§ **Request**: Continue the notes on level design and environmental storytelling in games, picking up after their final point.

§ **Document text**:
□ □ □ □ □ □ □
Speaking of story telling…
Use the level to tell the story!

  1. In games, there are three types of narratives:
    • Explicit narrative – which is well, explicitly called out, like cutscenes, dialog, or written contents
    • Implicit – something that player figures out himself by observing the surrounding and make informed deduction.
      • This technique has been used efficiently by stage shows and movies, there’s a term for that Mis-en-scene.
      • This is the environmental storytelling. We can use the level to implicitly convey nonverbal information. The classic example of this is from Bioshock as Veteran game designer Dan Taylor pointed out in his GDC talk back in 2013. From this one scene near the beginning of the game, we can learn so much about the world. What probably has happened. When things started to go wrong. What kind of people living in this place. It can set the tone and atmosphere for the rest of the game.
    • Emergence story telling
      • This one is commonly occurring in open world game. The various options and choices enable player to create his own version of story.
      • e.g. Hitman. It has various ways to accomplish a mission. Player is given freedom of choice, and by that, freedom to create his own story.

And the three ways are not mutually exclusive. They can coexist together. And together, they can combine their strengths to give a really compelling narrative.

Hitman is again a great example.

  • First, get info for the mission explicitly from the brief.
  • Then player has a lot of options on how to execute his mission.
  • After arriving and observing the guards behavior and the layout, he can decide which path he want to take. What story he wants to write.
  • The final decision is taken after close observation on how the level is being laid out.

Speaking about layout!

Level layout is a great way to enhance the gameplay. A harmony between the two is a potent combination.

So when we do a layout, it should be…

  1. Driven by mechanics
    • Level should be a gameplay delivery system whose primary function is to leverage your mechanics to create great experience.
    • Topology, architecture, objectives, interactions, combat scenarios, etc. should all be designed to showcase your games mechanics. Make sure we have thorough understanding of game mechanics in order to do this.
    • Creative re-use. Not just rinse and repeat. Find a clever way to keep it fresh.
    • Develop gameplay first, fill in walls last — so that you won’t be limited by the walls. And it’ll be more efficient if you need to make changes to the gameplay.
  2. Ideal layout is intimate and bespoke — it means that the pacing and density of gameplay and traversable space is intentional.
    • Every part of the room should have a purpose — don’t build a box and try to fill it.
    • Room size, be it small or large, there is an immediate gameplay reason for it
    • Give the player reasons to traverse the space fully — along the sides, through the middle, under or over something, etc
    • Different room shapes are appropriate for different gameplay scenarios. Not every room should be a cylinder or a box.
    • Simple things can be meaningful choices — even steering left and right
  3. Avoid pure symmetry – this can be disorienting.
    • Even subtle changes to a symmetrical layout can help. For example, changing the heights of doors or floors. Or by placing the the bright red refrigerator on the left side, instead in the center.
    • Be careful with perfectly cylindrical space
  4. The moment a player enters a room is your chance to make a first impression.
    • Think of what you want the player to see and understand right away – this will inform the player of what choices to make.
  5. Normally in games we don’t give player all abilities from the start. Design with future abilities in mind so they can be experienced in new and different ways during the re-traversal.
□ □ □ □ □ □ □
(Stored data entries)

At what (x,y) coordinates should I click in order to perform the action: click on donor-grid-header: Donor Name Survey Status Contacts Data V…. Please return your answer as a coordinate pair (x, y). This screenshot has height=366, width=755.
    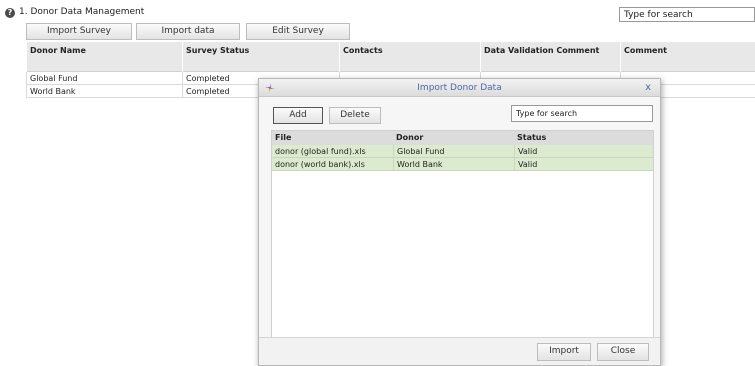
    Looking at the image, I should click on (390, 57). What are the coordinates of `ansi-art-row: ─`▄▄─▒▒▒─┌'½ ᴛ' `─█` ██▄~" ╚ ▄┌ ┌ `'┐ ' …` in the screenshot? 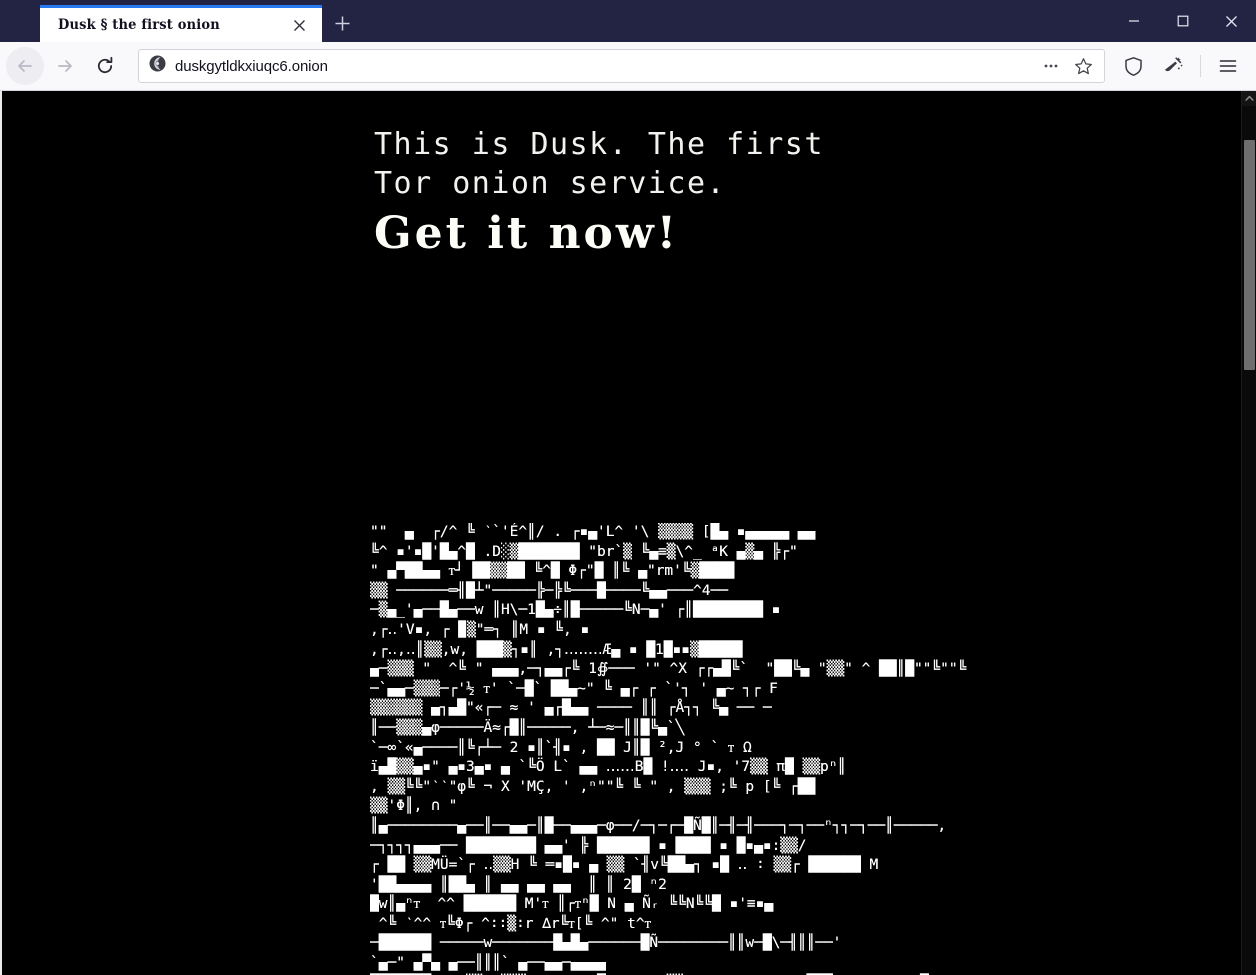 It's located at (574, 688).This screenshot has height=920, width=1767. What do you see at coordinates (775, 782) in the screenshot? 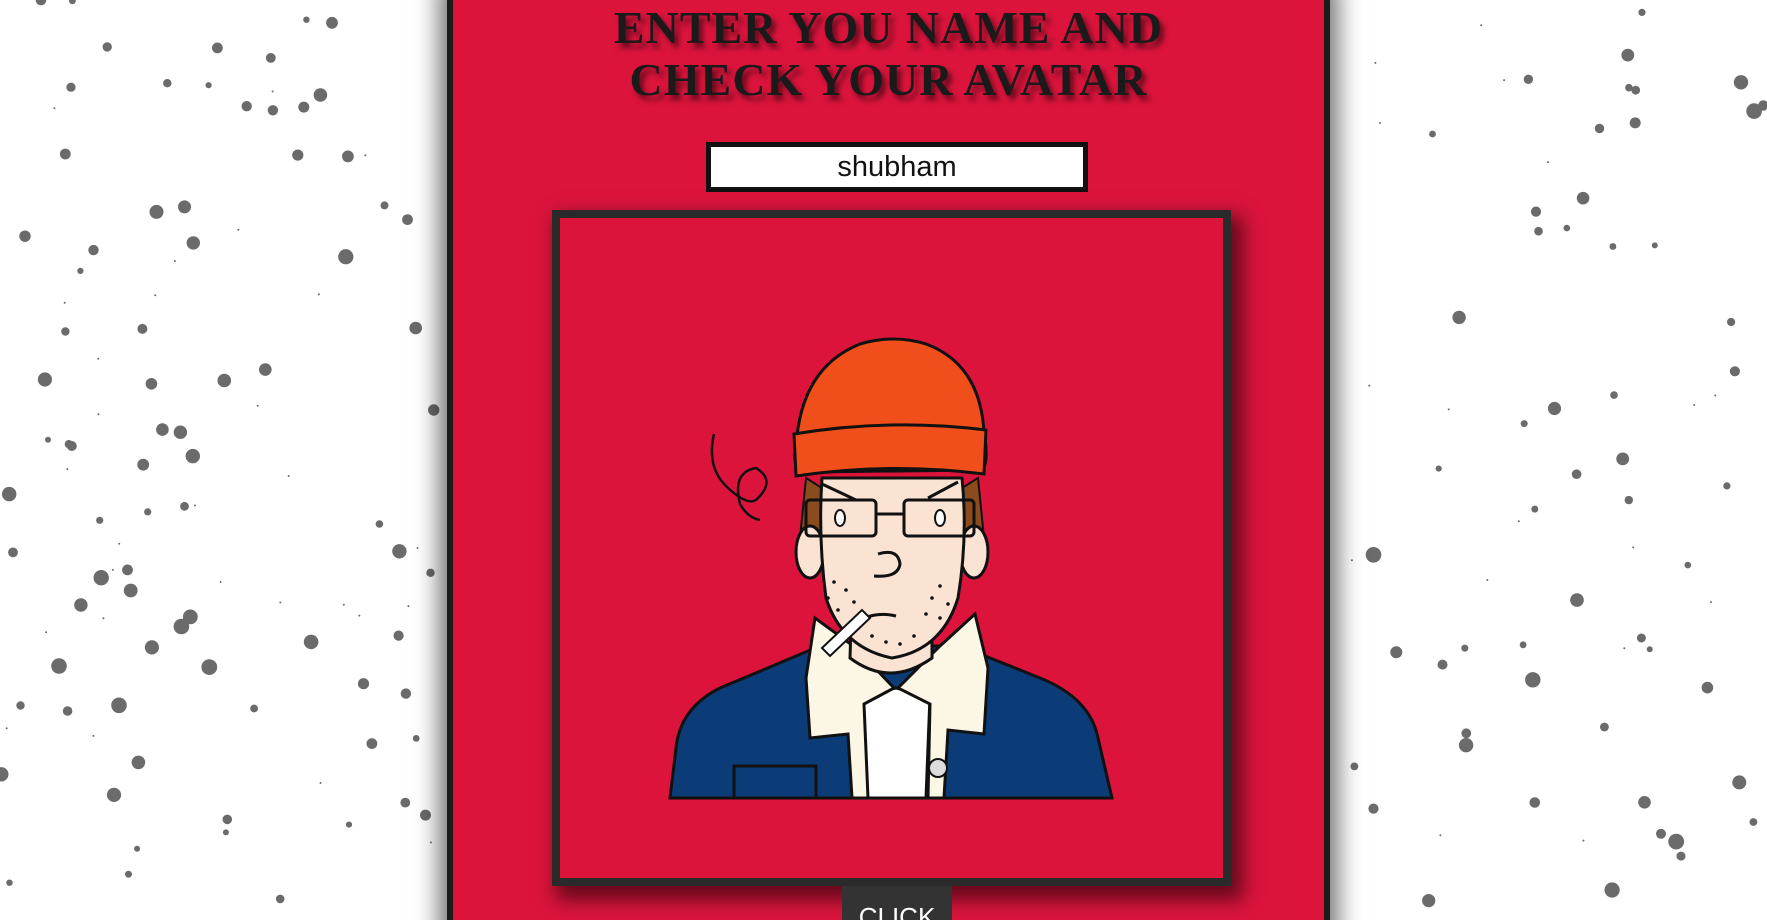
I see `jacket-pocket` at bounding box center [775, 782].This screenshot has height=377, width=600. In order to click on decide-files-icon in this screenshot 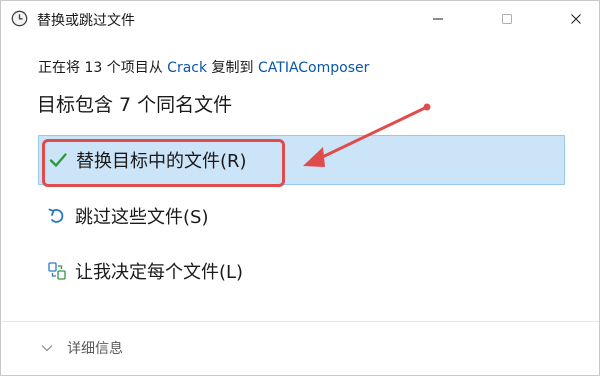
□ □ □ □ □ □ □
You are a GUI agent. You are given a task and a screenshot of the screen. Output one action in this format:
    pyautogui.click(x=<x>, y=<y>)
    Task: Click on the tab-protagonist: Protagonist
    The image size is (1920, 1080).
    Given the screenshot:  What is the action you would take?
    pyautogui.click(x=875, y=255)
□ □ □ □ □ □ □
§ **Result of this exercise**:
    • It can be very explicit, like placing a collectible on previously unreachable area.
    • Or it can be as simple as making it more efficient to navigate through the level. Even this can make the experience fresh as player is trying to get a new objective.

  1. Clear objectives
    • Keep guidance concise and clear. On the other hand, only provide guidance by giving as much information as absolutely necessary.
    • Tell players what to do, but not how to do it. Introduce the problem, let player work out the solution. One of the worst thing to do is if a player accidentally solve the puzzle without realizing it.
    • If there are multiple ways to accomplish the goal, that is not bad, but we need to be careful because it may give opposite effect. Too many choices can can risk to confuse the players easily.
  2. Fun to navigate…
    • However challenging a level is, we want the player to enjoy it. Even if we intend the player to struggle and get frustrated, it should still be frustratingly fun to do. If that makes sense.
    • When player go through a level, he will observe, then strategize, then navigate. It can happen slowly, one after another. But all three can also happen in a split second.
  3. Consistent visual language will go a long way to help player understand the rule and the space.
    • Make the level intuitive to traverse. Use consistent metrics. If a platform looks like it can be jumpable, it should be. Otherwise, it will confuse the player.
    • Make clear distinction on where the player can go and where he cannot, and what activity can be done in a particular pace.

Which brings us to the next slide about activity.

There should be enough things for player to do in the level to keep it exciting.

  1. Maybe it can be as simple as doing an observation.
  2. Or navigating oneself through the environment.
  3. Solving puzzle will provide good brain challenge for the player. If done right, it is a very powerful tool.
  4. Interacting with objects, operating equipments, collecting collectibles, talk with NPC or AI
  5. But let’s focus a bit more on combat
    • Try not to give generic consideration to the idea of ‘combat.’
    • Enemies are either part of the experience of traversing a room, or exist as an intentionally sequenced encounter.
      • Example of enemy as part of navigation experience: in Mario games, we often find goombas specifically placed as moving hazard, on a path or platform that player has to go through.
        The placement is deliberate. It makes the player think more about how they will jump or navigate.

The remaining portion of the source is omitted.